Bless her complete heart, my lovelight performs some sort of financial jiggery-pokery, and with the help of the Alliance and Leicester, she gets me a car for Christmas!!!!!!!!! (I mean really loads of !!!s)

And I’m really happy… I LOVE my little car… it does everything I want it to, it’s actually smaller than the bag of spanners it dethroned, slightly miffed that it hasn’t got a sunroof (which I discover I previously used as a nifty bird-watching accessory at 60mph… now I have to keep my eyes on the road, I guess!), but we ain’t got all the dough in the world, so forgo the sunroof. And besides, it’s a great colour, and a funky little thing to be sure.

I give it the once over. OK, it hasn’t got one of those “DUMMY!” signs but I can check the number of wheels… 4… oh yes, and that one inside, I can just about tell that the front half is not a Ford Fiesta and the back half not a caravan, and I can count the number of keys. “IT’S GOT A CD PLAYER??? LOOK, PETAL A CD PLAYER!!!”

Petal looks resignedly as she pushed my eyes-on-stalks back into their sockets, whilst I throw wads of cash that I don’t have at the car “sales” person, and leave with a big grin. Actually, we do all the necessary just in time for me to pick it up on the 23rd of December.

Then it snows, and it’s cold, and it barely gets above 30mph for a three weeks.

No problem, gotta get used to the new car.

Winter starts to thaw, the roads get clearer, and I can go at 60… hang on, what’s that rattle?

No worries, it’s just the parcel shelf… you ain’t go a Roller, so it’s gonna rattle a bit.

Right, used to that.

Now, what’s that squeak?

It’s under the gear lever somewhere. What’s under there? I dunno, but it’s squeaking.

Hang on, what’s that creak?
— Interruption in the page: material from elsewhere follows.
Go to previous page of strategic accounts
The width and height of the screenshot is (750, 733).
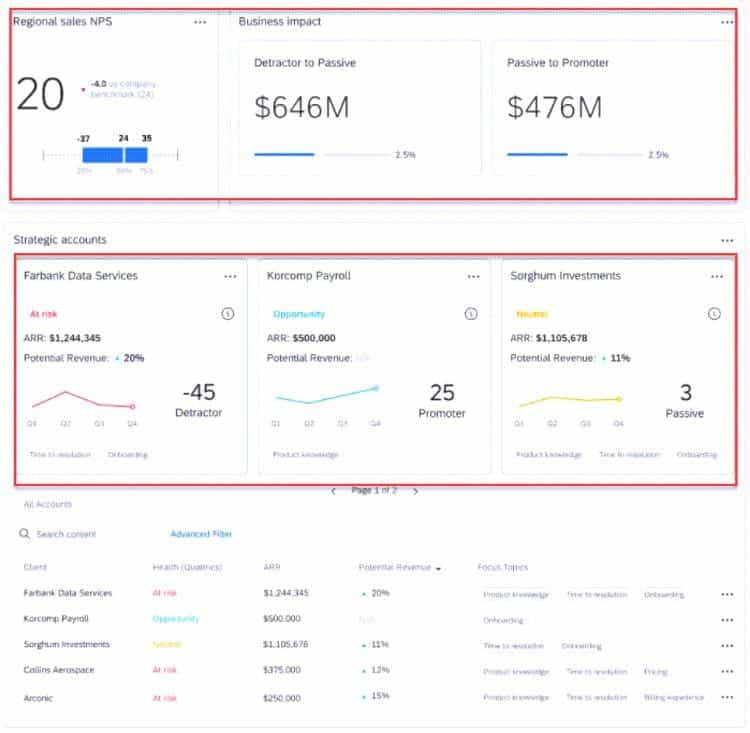coord(333,491)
Ooh… that doesn’t sound right.

What’s that funny sound when I turn the engine on?

OK… back to the garage.

Turns out the last funny sound is a problem with the starter motor.

The garage needs to order the part, so a fortnight later, it’s changed. £233!!!

“Ahhh!”, says I, “under warranty, so there!”, or something like that.

So I get that for free… except the creaks and squeaks haven’t gone away.

Another visit.

Dry bushes apparently!?!?!?

Fixed just in time to leave my new wheels behind as we take the other vehicle on holiday… where the exhaust goes.

Fortunately, it doesn’t spoil our break, but garage-man reckons it’s the catalytic converter playing up.

Oh God.

If there’s one thing I have learnt about cars, it’s that when they’re being fixed you pay by the syllable!

Garage-man is absolutely stacked up so we book in to get fixed a month hence, using the car as little and as gingerly as possible in the meantime, now relying on my Xmas box.

Anyway, catalytic converter day came round this week… Wednesday just gone.

I had to get a cash advance off my credit card to cover it, and we picked the newly healed steed with trepidation.

Turns out it wasn’t the cat… but a wheel bearing.

Cost us £180 less than expected.

HOORAY!!!! One of life’s little victories!

So next day (Thursday) on my way to work… what’s that rattle????

Oh no… not the exhaust, ple-e-e-e-e-ease!!!!

It sounds like I’m driving around in a 30-year-old tractor!

Ring garage-man… sounds liked a cracked manifold (cracked manifold… four syllables… expensive!!!)

Bless him, he squeezes me in today, and by tea-time he’s fixed it…

Not a cracked manifold. It took him some while to figure it out.

Apparently this fell out… and needed replacing.

Seventy-five Quid.

Oh I HATE cars…!!!

(But I do still love my new little ‘un)

*might’ve got the year wrong… doesn’t quite seem to add up, but what the hey!